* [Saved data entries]
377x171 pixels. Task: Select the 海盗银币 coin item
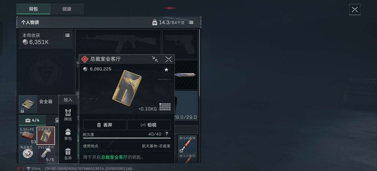tap(28, 154)
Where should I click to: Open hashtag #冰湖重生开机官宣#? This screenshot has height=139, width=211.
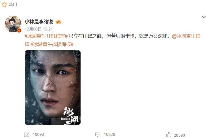46,36
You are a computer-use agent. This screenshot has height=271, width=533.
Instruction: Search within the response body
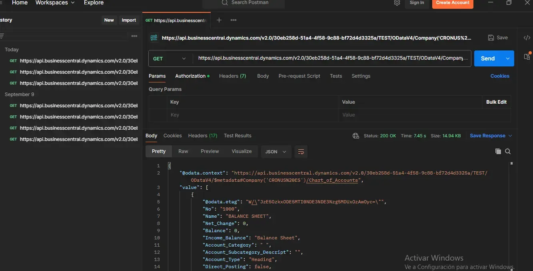(x=508, y=151)
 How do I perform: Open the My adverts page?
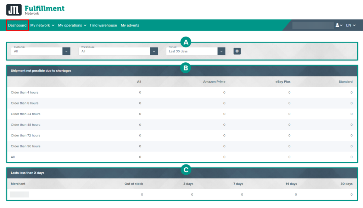point(130,26)
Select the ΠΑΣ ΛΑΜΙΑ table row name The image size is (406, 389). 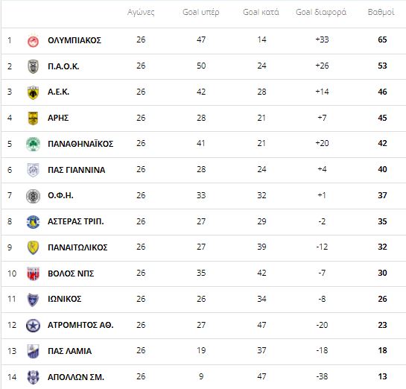tap(69, 351)
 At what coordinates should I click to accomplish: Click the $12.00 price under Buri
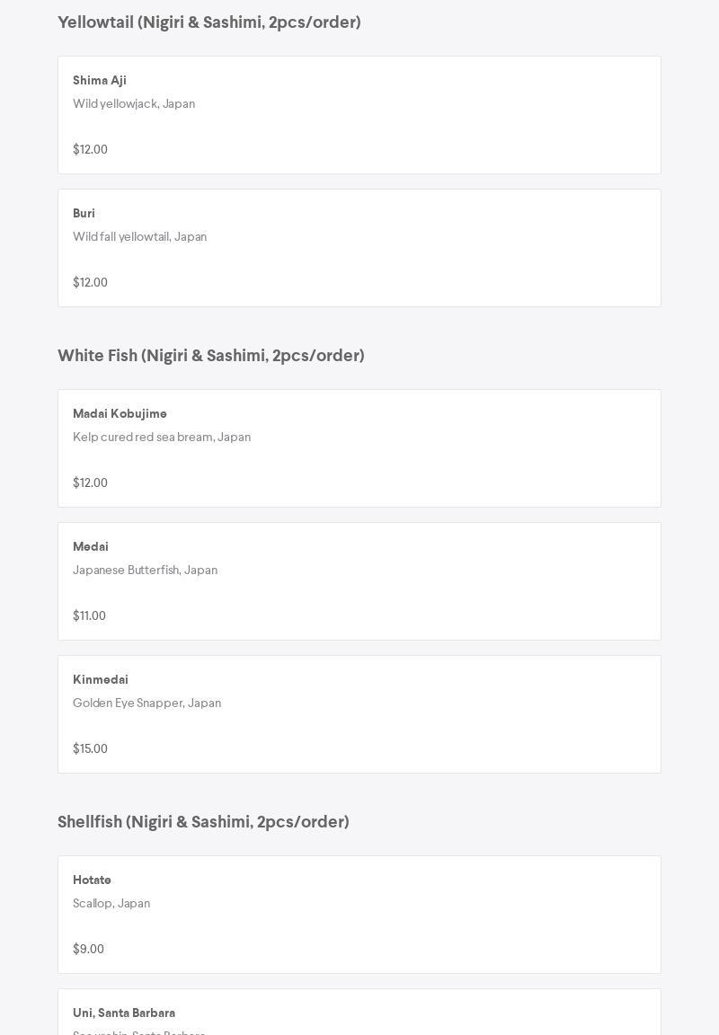tap(90, 283)
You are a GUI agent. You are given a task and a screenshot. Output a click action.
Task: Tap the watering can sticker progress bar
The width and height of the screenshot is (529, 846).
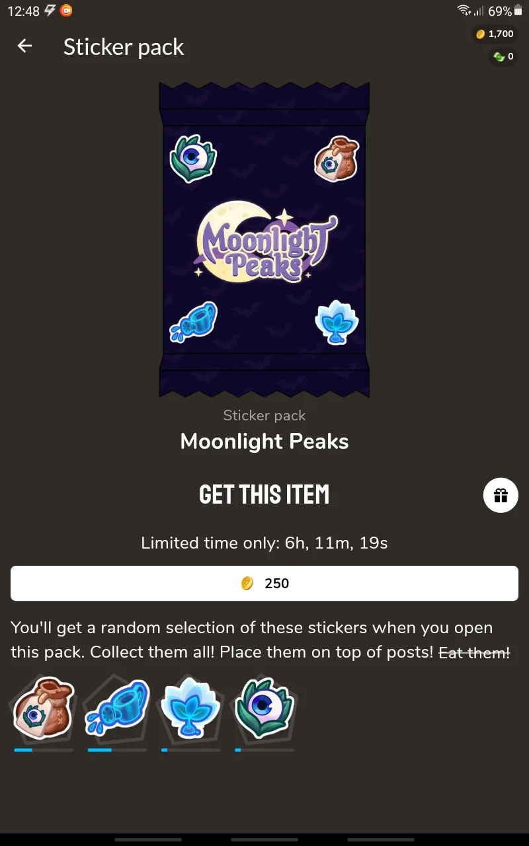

* [Task item]
Among the entries above, identify all lines with "agent" and copy them.

* [Task solution]
You are a computer-use agent. This screenshot has height=271, width=533.
You are a GUI agent. You are given a task and a screenshot. Output a click action.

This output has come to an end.